PROBLEM REQUIREMENTS:
I would like you to restate each record word for word.

DATASET EXCERPTS:
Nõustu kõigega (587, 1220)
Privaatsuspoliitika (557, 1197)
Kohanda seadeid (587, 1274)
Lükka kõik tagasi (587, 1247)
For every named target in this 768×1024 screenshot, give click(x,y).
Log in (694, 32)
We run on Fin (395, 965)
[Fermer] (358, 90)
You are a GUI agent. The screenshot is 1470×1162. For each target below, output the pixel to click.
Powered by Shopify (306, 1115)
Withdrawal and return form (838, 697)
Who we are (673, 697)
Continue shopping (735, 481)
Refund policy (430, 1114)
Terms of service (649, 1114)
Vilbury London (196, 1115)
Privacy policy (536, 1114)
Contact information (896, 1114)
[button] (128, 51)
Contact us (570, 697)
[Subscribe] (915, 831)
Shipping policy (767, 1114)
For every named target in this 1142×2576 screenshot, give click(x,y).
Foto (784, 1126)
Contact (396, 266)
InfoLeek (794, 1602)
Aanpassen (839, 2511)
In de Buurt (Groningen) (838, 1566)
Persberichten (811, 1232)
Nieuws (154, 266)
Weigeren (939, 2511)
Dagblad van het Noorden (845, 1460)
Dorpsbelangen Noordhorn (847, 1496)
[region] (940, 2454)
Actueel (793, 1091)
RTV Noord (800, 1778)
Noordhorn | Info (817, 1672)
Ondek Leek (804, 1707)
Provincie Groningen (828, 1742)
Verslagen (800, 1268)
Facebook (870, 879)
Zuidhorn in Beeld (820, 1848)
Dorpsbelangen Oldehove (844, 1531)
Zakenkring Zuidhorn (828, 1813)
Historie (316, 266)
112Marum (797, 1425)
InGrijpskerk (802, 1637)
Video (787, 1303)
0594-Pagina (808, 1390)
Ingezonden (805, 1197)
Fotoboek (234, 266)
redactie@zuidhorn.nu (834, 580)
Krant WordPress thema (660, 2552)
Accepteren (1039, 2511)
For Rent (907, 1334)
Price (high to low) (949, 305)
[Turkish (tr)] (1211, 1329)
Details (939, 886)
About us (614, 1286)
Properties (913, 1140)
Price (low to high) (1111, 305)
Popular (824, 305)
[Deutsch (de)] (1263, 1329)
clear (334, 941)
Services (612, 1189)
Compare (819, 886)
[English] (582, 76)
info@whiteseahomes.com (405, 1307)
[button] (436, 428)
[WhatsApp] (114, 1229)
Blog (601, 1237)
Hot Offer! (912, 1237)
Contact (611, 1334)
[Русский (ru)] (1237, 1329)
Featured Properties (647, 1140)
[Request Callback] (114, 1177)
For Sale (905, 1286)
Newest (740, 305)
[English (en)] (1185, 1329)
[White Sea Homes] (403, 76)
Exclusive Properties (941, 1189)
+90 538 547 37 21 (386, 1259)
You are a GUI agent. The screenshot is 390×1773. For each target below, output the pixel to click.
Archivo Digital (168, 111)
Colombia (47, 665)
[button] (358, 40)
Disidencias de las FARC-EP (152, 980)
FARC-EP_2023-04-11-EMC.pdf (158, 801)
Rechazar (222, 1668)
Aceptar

ANSWER AREA:
Nõustu kõigega (587, 1220)
Privaatsuspoliitika (557, 1197)
Kohanda seadeid (587, 1274)
Lükka kõik tagasi (587, 1247)
For every named target in this 768×1024 screenshot, give click(x,y).
Log in (694, 32)
We run on Fin (395, 965)
[Fermer] (358, 90)
You are a GUI agent. The screenshot is 1470×1162. For each target below, output the pixel to click.
Powered by Shopify (306, 1115)
Withdrawal and return form (838, 697)
Who we are (673, 697)
Continue shopping (735, 481)
Refund policy (430, 1114)
Terms of service (649, 1114)
Vilbury London (196, 1115)
Privacy policy (536, 1114)
Contact information (896, 1114)
[button] (128, 51)
Contact us (570, 697)
[Subscribe] (915, 831)
Shipping policy (767, 1114)
For every named target in this 1142×2576 screenshot, give click(x,y).
Foto (784, 1126)
Contact (396, 266)
InfoLeek (794, 1602)
Aanpassen (839, 2511)
In de Buurt (Groningen) (838, 1566)
Persberichten (811, 1232)
Nieuws (154, 266)
Weigeren (939, 2511)
Dagblad van het Noorden (845, 1460)
Dorpsbelangen Noordhorn (847, 1496)
[region] (940, 2454)
Actueel (793, 1091)
RTV Noord (800, 1778)
Noordhorn | Info (817, 1672)
Ondek Leek (804, 1707)
Provincie Groningen (828, 1742)
Verslagen (800, 1268)
Facebook (870, 879)
Zuidhorn in Beeld (820, 1848)
Dorpsbelangen Oldehove (844, 1531)
Zakenkring Zuidhorn (828, 1813)
Historie (316, 266)
112Marum (797, 1425)
InGrijpskerk (802, 1637)
Video (787, 1303)
0594-Pagina (808, 1390)
Ingezonden (805, 1197)
Fotoboek (234, 266)
redactie@zuidhorn.nu (834, 580)
Krant WordPress thema (660, 2552)
Accepteren (1039, 2511)
For Rent (907, 1334)
Price (high to low) (949, 305)
[Turkish (tr)] (1211, 1329)
Details (939, 886)
About us (614, 1286)
Properties (913, 1140)
Price (low to high) (1111, 305)
Popular (824, 305)
[Deutsch (de)] (1263, 1329)
clear (334, 941)
Services (612, 1189)
Compare (819, 886)
[English] (582, 76)
info@whiteseahomes.com (405, 1307)
[button] (436, 428)
[WhatsApp] (114, 1229)
Blog (601, 1237)
Hot Offer! (912, 1237)
Contact (611, 1334)
[Русский (ru)] (1237, 1329)
Featured Properties (647, 1140)
[Request Callback] (114, 1177)
For Sale (905, 1286)
Newest (740, 305)
[English (en)] (1185, 1329)
[White Sea Homes] (403, 76)
Exclusive Properties (941, 1189)
+90 538 547 37 21 (386, 1259)
You are a GUI agent. The screenshot is 390×1773. For each target below, output the pixel to click.
Archivo Digital (168, 111)
Colombia (47, 665)
[button] (358, 40)
Disidencias de las FARC-EP (152, 980)
FARC-EP_2023-04-11-EMC.pdf (158, 801)
Rechazar (222, 1668)
Aceptar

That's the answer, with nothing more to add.